[What you will do]
Return all of the entries word for word, but omit the pictures they contain.

[Listed records]

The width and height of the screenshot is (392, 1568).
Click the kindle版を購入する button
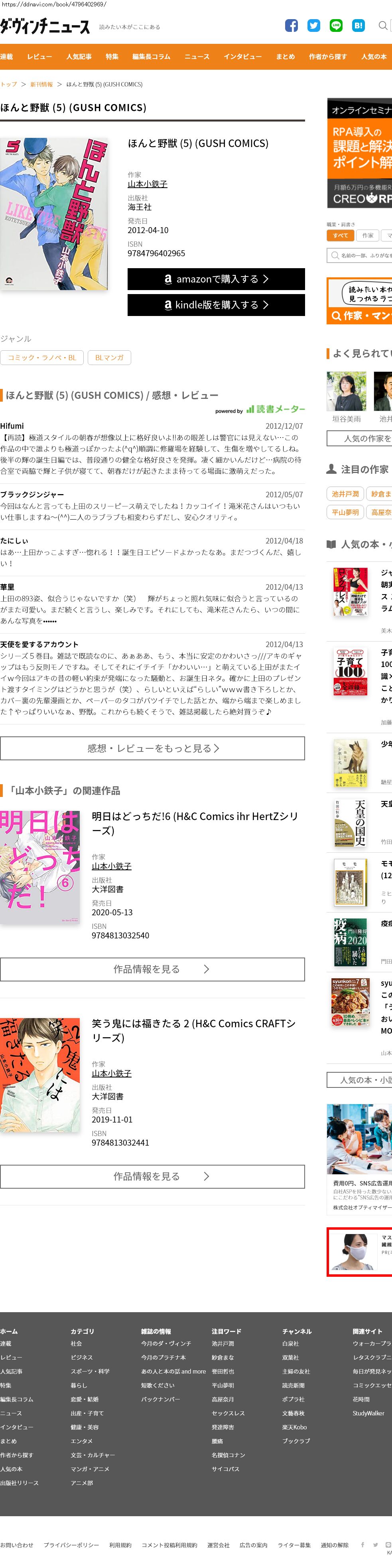point(216,305)
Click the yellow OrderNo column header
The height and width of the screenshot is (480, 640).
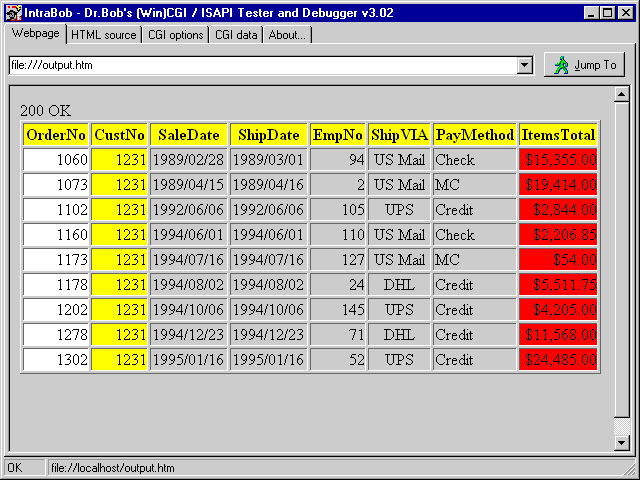point(56,134)
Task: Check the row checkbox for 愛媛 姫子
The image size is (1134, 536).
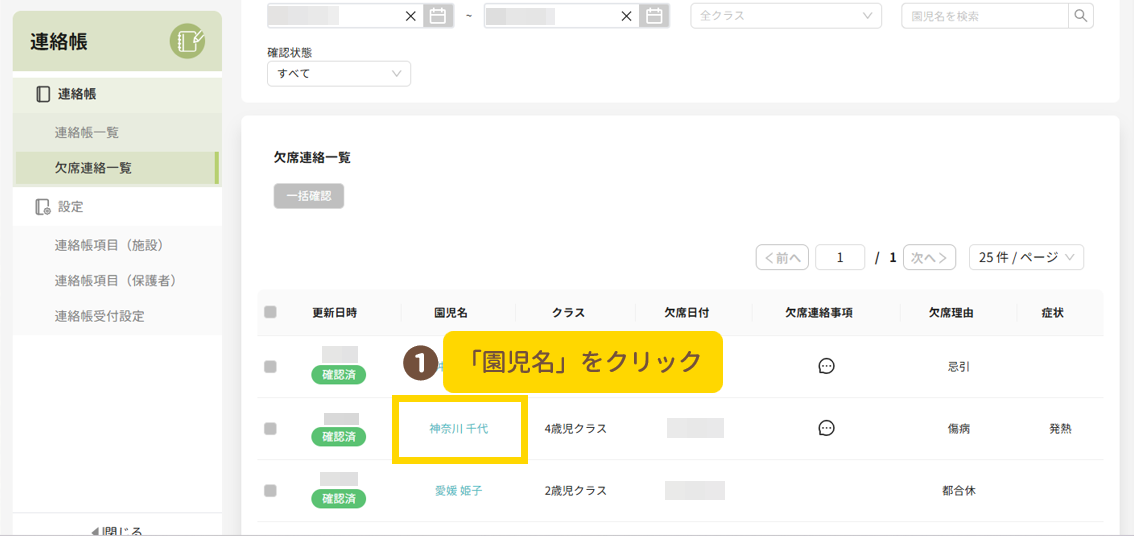Action: click(270, 491)
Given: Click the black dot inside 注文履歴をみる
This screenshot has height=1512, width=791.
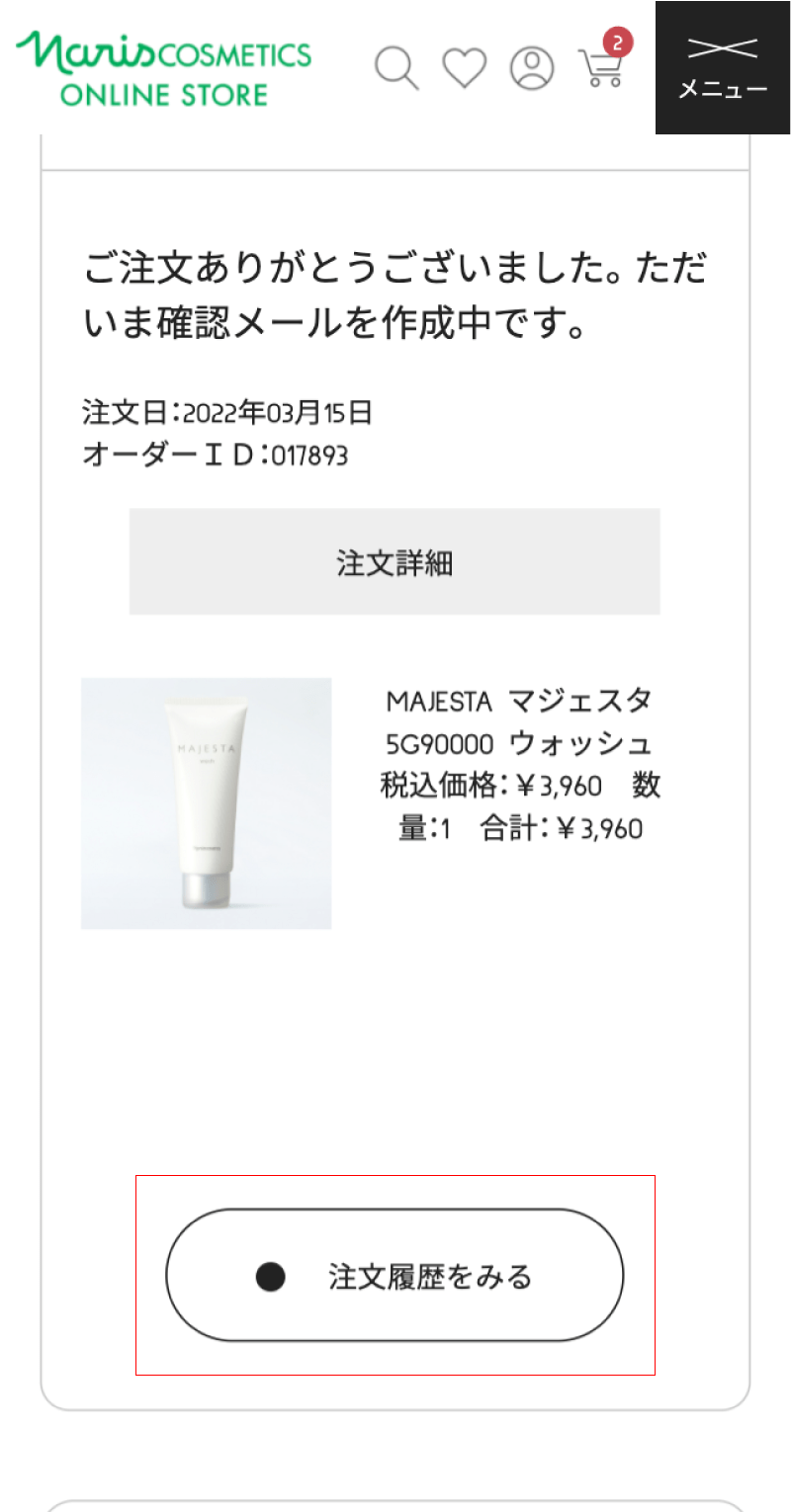Looking at the screenshot, I should (270, 1277).
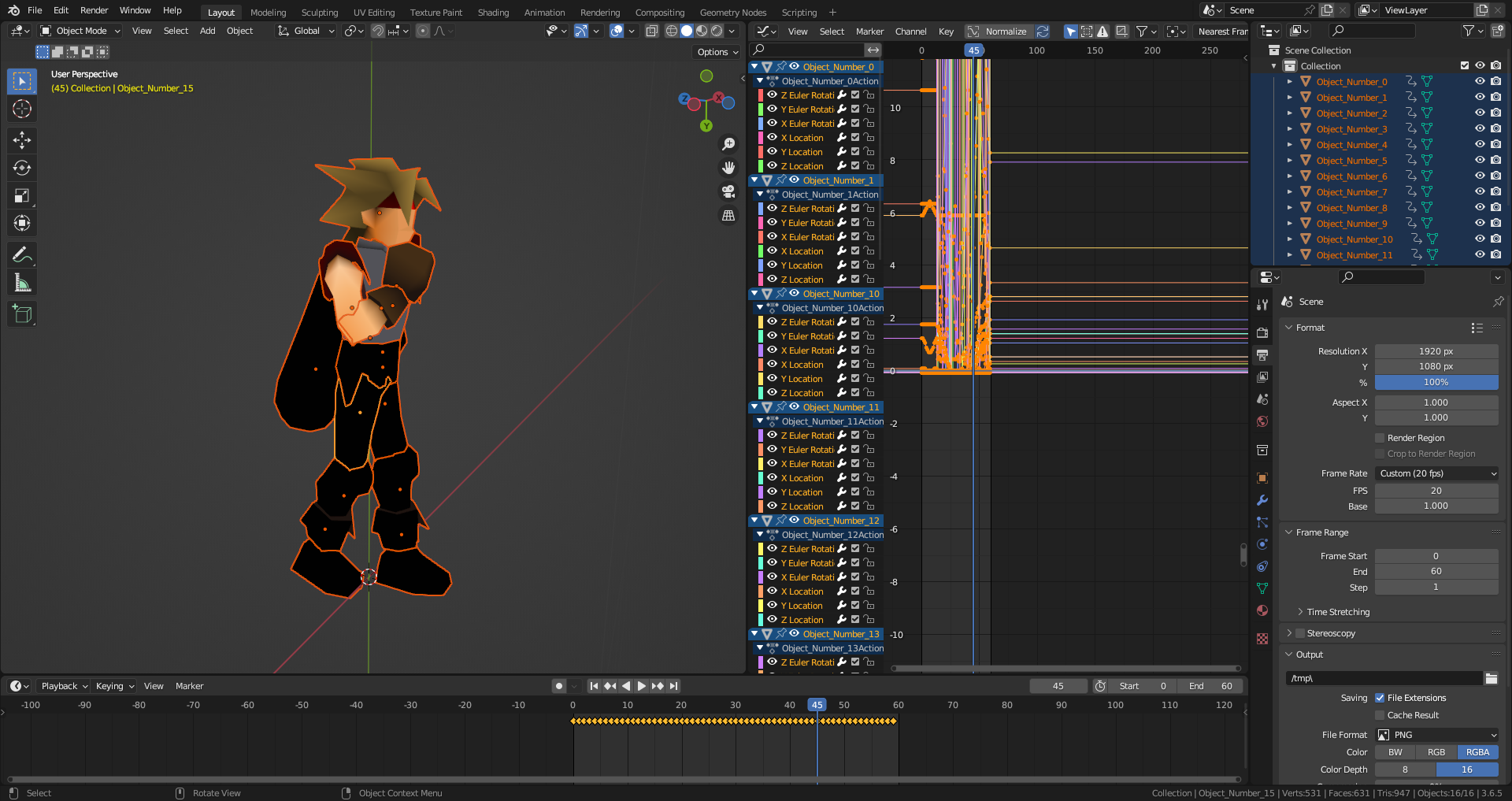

[Result of this task]
The width and height of the screenshot is (392, 1568).
Click the kindle版を購入する button
point(216,305)
Click the yellow OrderNo column header
The height and width of the screenshot is (480, 640).
point(56,134)
Task: Check the row checkbox for 愛媛 姫子
The image size is (1134, 536).
Action: click(270, 491)
Given: Click the black dot inside 注文履歴をみる
This screenshot has height=1512, width=791.
Looking at the screenshot, I should (270, 1277).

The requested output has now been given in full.